Tijdens de zitting op 28 augustus 2017 is de appellante verschenen, terwijl de verweerder zich liet vertegenwoordigen door zijn gemachtigde. Het College heeft vastgesteld dat het onderzoek niet volledig is geweest en heeft daarom besloten het onderzoek te heropenen. De kern van het geschil betreft de vraag of de verweerder bevoegd was om 17 katten/kittens mee te voeren op basis van spoedbestuursdwang en of de kosten die hiermee gemoeid zijn, redelijkerwijs bij de appellante in rekening kunnen worden gebracht.

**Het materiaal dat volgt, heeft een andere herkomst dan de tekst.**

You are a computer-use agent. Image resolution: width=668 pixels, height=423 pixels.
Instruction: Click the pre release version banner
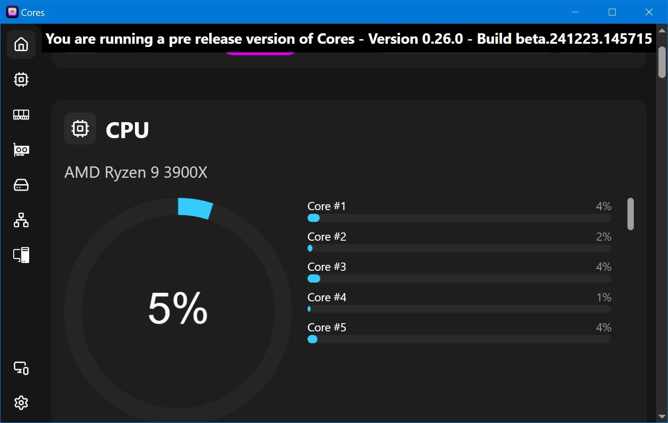[x=349, y=39]
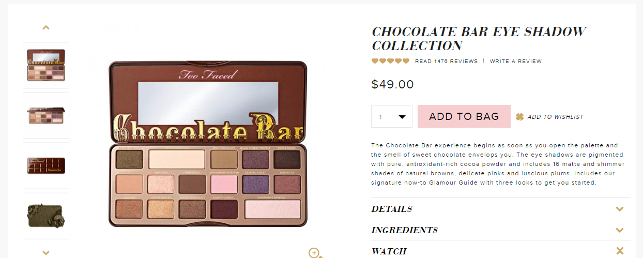The image size is (643, 258).
Task: Open the Watch section heading
Action: point(389,251)
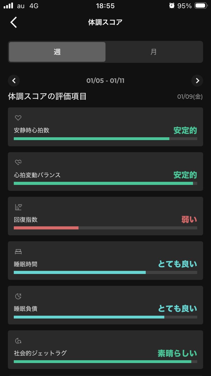Screen dimensions: 211x376
Task: Go to previous week with left chevron
Action: pos(14,81)
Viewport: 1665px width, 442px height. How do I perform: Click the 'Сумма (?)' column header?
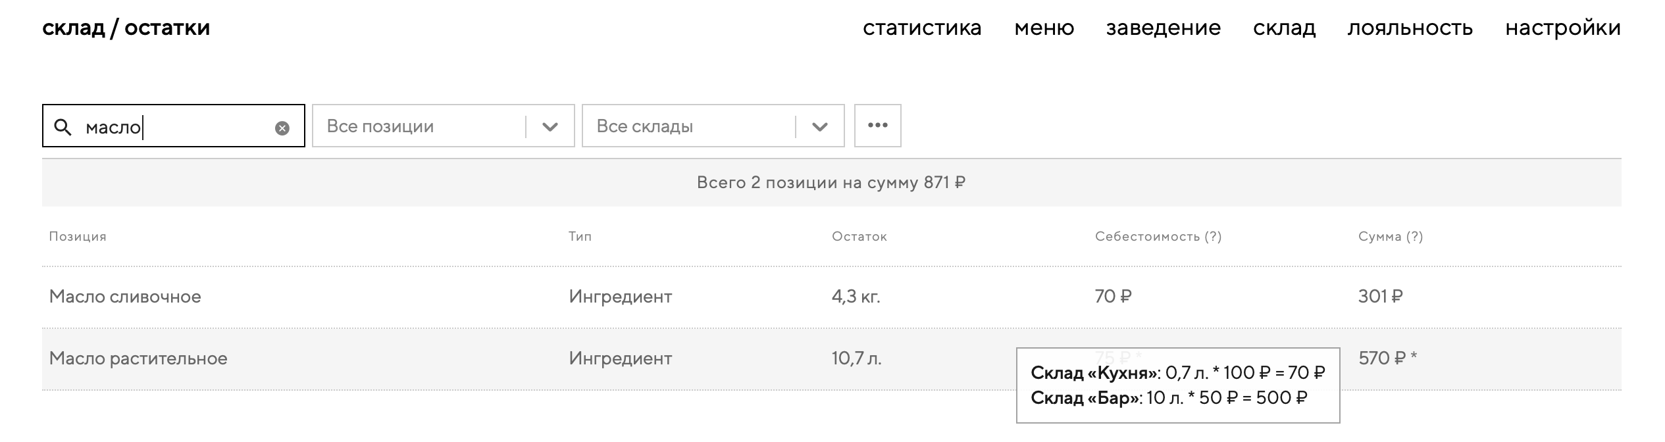click(1390, 237)
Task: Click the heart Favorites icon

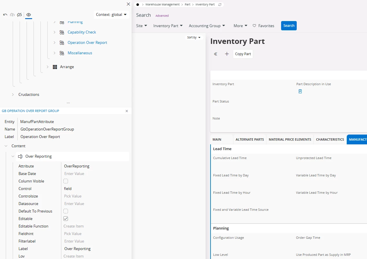Action: [x=254, y=26]
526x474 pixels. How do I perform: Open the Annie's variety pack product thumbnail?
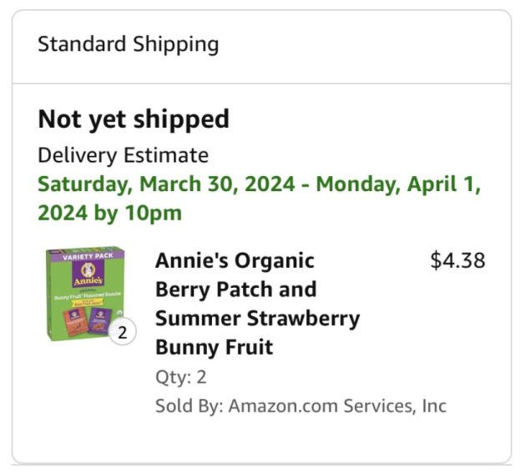pyautogui.click(x=85, y=293)
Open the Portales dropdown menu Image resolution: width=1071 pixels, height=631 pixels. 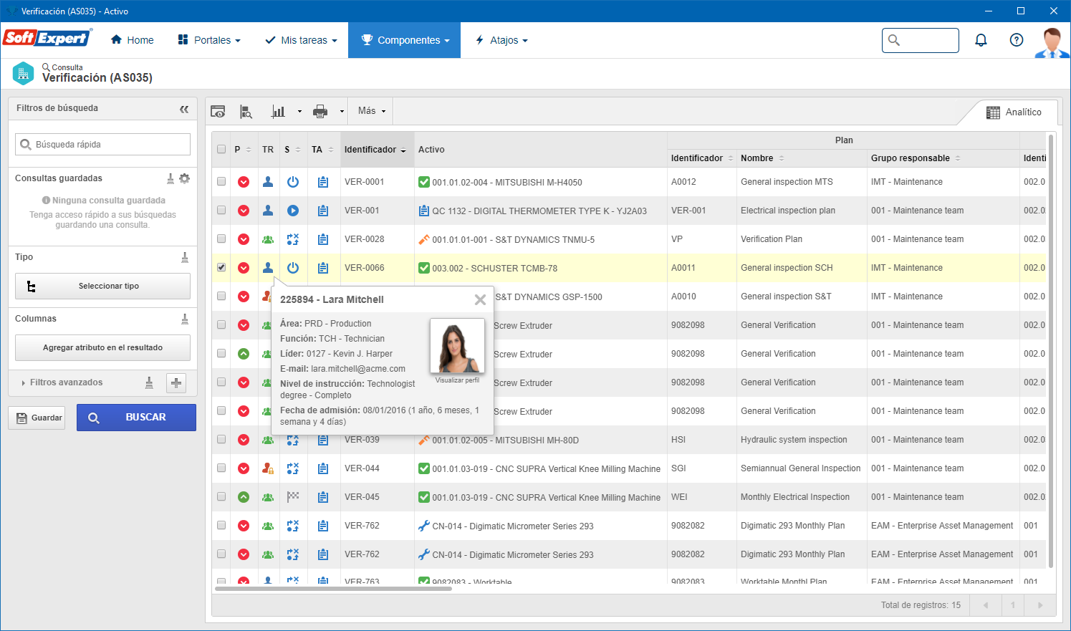pyautogui.click(x=209, y=40)
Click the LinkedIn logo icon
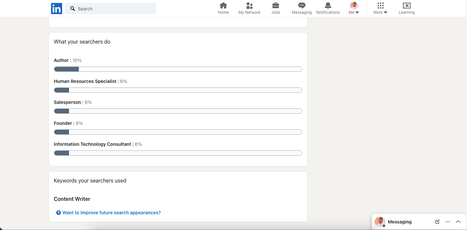 point(56,9)
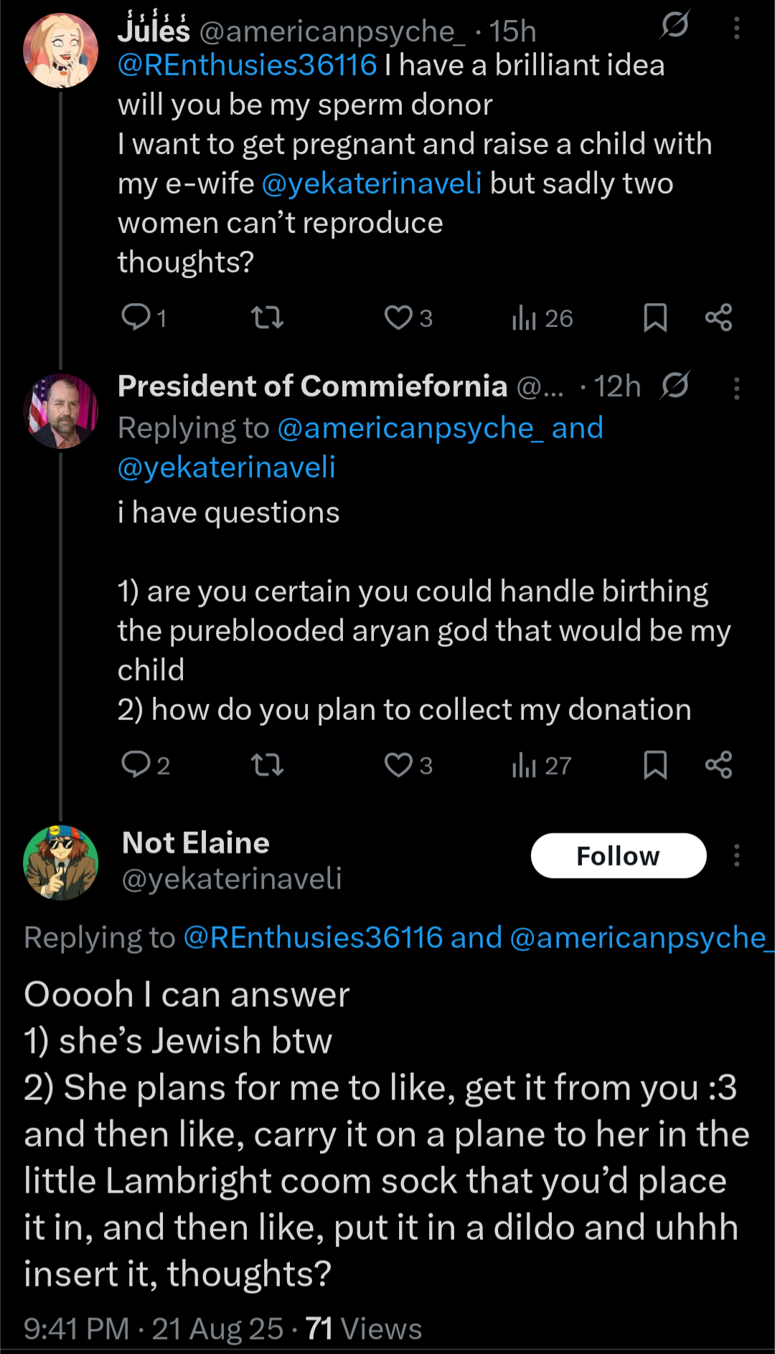Share President of Commiefornia's tweet
775x1354 pixels.
click(718, 765)
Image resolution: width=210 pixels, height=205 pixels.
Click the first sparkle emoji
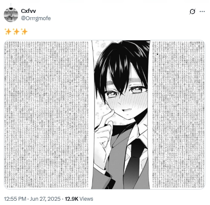coord(8,31)
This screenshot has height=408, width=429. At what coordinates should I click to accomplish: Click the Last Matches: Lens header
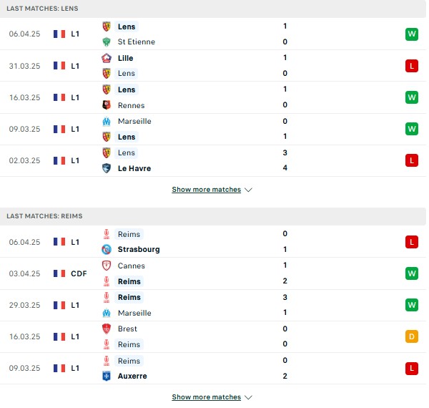pos(42,9)
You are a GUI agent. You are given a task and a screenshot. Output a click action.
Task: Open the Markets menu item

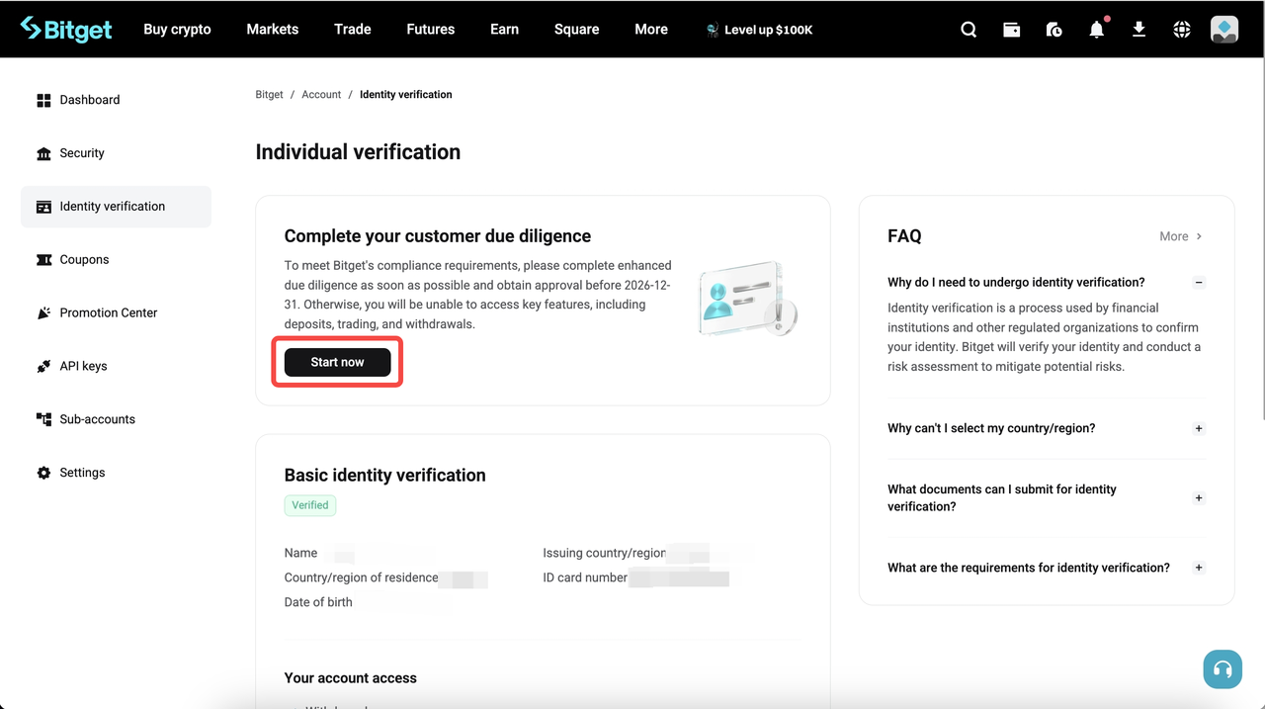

De verweerder heeft gesteld dat de situatie spoedeisend was vanwege de geconstateerde niesziekte bij de katten/kittens, terwijl de appellante betoogde dat de dieren slechts last hadden van ontstoken oogjes. Het College heeft geconcludeerd dat er onvoldoende bewijs is geleverd om te stellen dat de situatie daadwerkelijk spoedeisend was. De verweerder is in de gelegenheid gesteld om binnen vier weken de ontbrekende kostenspecificaties over te leggen, waarna de appellante binnen twee weken daarop kan reageren. De beslissing van het College houdt iedere verdere beslissing aan totdat het onderzoek is heropend en de benodigde informatie is verstrekt.